* [About this task]:
Please return every record below exactly as it stands.

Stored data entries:

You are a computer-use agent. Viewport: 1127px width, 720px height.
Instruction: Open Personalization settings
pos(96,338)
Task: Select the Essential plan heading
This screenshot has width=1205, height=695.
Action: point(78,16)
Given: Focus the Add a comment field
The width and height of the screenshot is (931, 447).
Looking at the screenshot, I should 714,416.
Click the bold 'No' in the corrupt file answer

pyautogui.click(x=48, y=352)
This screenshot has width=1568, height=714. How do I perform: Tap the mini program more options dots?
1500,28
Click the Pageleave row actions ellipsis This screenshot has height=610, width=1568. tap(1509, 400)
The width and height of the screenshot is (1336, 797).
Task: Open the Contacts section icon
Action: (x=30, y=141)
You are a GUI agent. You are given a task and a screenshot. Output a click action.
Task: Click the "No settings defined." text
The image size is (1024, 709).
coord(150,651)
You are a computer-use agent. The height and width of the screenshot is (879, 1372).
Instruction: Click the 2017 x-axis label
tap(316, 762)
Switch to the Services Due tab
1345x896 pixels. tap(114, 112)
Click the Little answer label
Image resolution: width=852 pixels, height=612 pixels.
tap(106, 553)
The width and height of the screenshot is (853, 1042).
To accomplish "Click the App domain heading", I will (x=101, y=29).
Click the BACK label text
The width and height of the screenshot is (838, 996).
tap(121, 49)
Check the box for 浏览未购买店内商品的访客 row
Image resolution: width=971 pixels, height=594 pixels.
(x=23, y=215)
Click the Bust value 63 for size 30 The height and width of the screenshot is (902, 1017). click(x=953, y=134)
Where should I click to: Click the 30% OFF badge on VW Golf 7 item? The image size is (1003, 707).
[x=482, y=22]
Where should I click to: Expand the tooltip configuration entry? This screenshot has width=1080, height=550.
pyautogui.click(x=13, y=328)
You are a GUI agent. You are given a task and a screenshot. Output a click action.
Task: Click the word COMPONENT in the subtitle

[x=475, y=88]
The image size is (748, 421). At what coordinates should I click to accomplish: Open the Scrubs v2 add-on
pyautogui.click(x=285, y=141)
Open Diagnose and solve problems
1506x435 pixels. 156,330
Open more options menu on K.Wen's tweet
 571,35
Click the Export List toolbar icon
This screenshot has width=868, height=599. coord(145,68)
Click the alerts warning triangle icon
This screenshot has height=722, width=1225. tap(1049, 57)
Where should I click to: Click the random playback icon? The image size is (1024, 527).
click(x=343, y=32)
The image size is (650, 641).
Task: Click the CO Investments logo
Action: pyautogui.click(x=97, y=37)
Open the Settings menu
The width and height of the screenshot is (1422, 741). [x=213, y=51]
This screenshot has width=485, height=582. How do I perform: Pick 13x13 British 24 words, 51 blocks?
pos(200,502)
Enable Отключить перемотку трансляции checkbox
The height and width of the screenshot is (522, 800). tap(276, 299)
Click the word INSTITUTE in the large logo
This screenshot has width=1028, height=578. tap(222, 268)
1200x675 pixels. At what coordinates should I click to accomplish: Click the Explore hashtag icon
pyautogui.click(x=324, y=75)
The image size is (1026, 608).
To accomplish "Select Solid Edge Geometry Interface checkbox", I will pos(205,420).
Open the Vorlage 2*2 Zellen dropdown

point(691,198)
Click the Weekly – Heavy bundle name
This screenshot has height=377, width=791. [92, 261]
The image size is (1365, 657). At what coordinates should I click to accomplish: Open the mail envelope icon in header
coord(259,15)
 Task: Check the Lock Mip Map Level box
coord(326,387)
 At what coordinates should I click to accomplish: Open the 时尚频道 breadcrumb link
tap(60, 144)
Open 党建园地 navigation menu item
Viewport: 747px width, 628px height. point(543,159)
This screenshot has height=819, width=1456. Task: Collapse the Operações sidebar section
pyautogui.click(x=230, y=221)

* [Answer to this task]:
You are a computer-use agent. Viewport: 1127px width, 720px height.
Instruction: Open Personalization settings
pos(96,338)
Task: Select the Essential plan heading
This screenshot has width=1205, height=695.
Action: point(78,16)
Given: Focus the Add a comment field
The width and height of the screenshot is (931, 447).
Looking at the screenshot, I should 714,416.
Click the bold 'No' in the corrupt file answer

pyautogui.click(x=48, y=352)
This screenshot has width=1568, height=714. How do I perform: Tap the mini program more options dots?
1500,28
Click the Pageleave row actions ellipsis This screenshot has height=610, width=1568. tap(1509, 400)
The width and height of the screenshot is (1336, 797).
Task: Open the Contacts section icon
Action: (x=30, y=141)
You are a GUI agent. You are given a task and a screenshot. Output a click action.
Task: Click the "No settings defined." text
The image size is (1024, 709).
coord(150,651)
You are a computer-use agent. The height and width of the screenshot is (879, 1372).
Instruction: Click the 2017 x-axis label
tap(316, 762)
Switch to the Services Due tab
1345x896 pixels. tap(114, 112)
Click the Little answer label
Image resolution: width=852 pixels, height=612 pixels.
tap(106, 553)
The width and height of the screenshot is (853, 1042).
To accomplish "Click the App domain heading", I will (x=101, y=29).
Click the BACK label text
The width and height of the screenshot is (838, 996).
tap(121, 49)
Check the box for 浏览未购买店内商品的访客 row
Image resolution: width=971 pixels, height=594 pixels.
(x=23, y=215)
Click the Bust value 63 for size 30 The height and width of the screenshot is (902, 1017). click(x=953, y=134)
Where should I click to: Click the 30% OFF badge on VW Golf 7 item? The image size is (1003, 707).
[x=482, y=22]
Where should I click to: Expand the tooltip configuration entry? This screenshot has width=1080, height=550.
pyautogui.click(x=13, y=328)
You are a GUI agent. You are given a task and a screenshot. Output a click action.
Task: Click the word COMPONENT in the subtitle

[x=475, y=88]
The image size is (748, 421). At what coordinates should I click to accomplish: Open the Scrubs v2 add-on
pyautogui.click(x=285, y=141)
Open Diagnose and solve problems
1506x435 pixels. 156,330
Open more options menu on K.Wen's tweet
 571,35
Click the Export List toolbar icon
This screenshot has width=868, height=599. coord(145,68)
Click the alerts warning triangle icon
This screenshot has height=722, width=1225. tap(1049, 57)
Where should I click to: Click the random playback icon? The image size is (1024, 527).
click(x=343, y=32)
The image size is (650, 641).
Task: Click the CO Investments logo
Action: pyautogui.click(x=97, y=37)
Open the Settings menu
The width and height of the screenshot is (1422, 741). [x=213, y=51]
This screenshot has width=485, height=582. How do I perform: Pick 13x13 British 24 words, 51 blocks?
pos(200,502)
Enable Отключить перемотку трансляции checkbox
The height and width of the screenshot is (522, 800). tap(276, 299)
Click the word INSTITUTE in the large logo
This screenshot has width=1028, height=578. tap(222, 268)
1200x675 pixels. At what coordinates should I click to accomplish: Click the Explore hashtag icon
pyautogui.click(x=324, y=75)
The image size is (1026, 608).
To accomplish "Select Solid Edge Geometry Interface checkbox", I will pos(205,420).
Open the Vorlage 2*2 Zellen dropdown

point(691,198)
Click the Weekly – Heavy bundle name
This screenshot has height=377, width=791. [92, 261]
The image size is (1365, 657). At what coordinates should I click to accomplish: Open the mail envelope icon in header
coord(259,15)
 Task: Check the Lock Mip Map Level box
coord(326,387)
 At what coordinates should I click to accomplish: Open the 时尚频道 breadcrumb link
tap(60, 144)
Open 党建园地 navigation menu item
Viewport: 747px width, 628px height. point(543,159)
This screenshot has height=819, width=1456. Task: Collapse the Operações sidebar section
pyautogui.click(x=230, y=221)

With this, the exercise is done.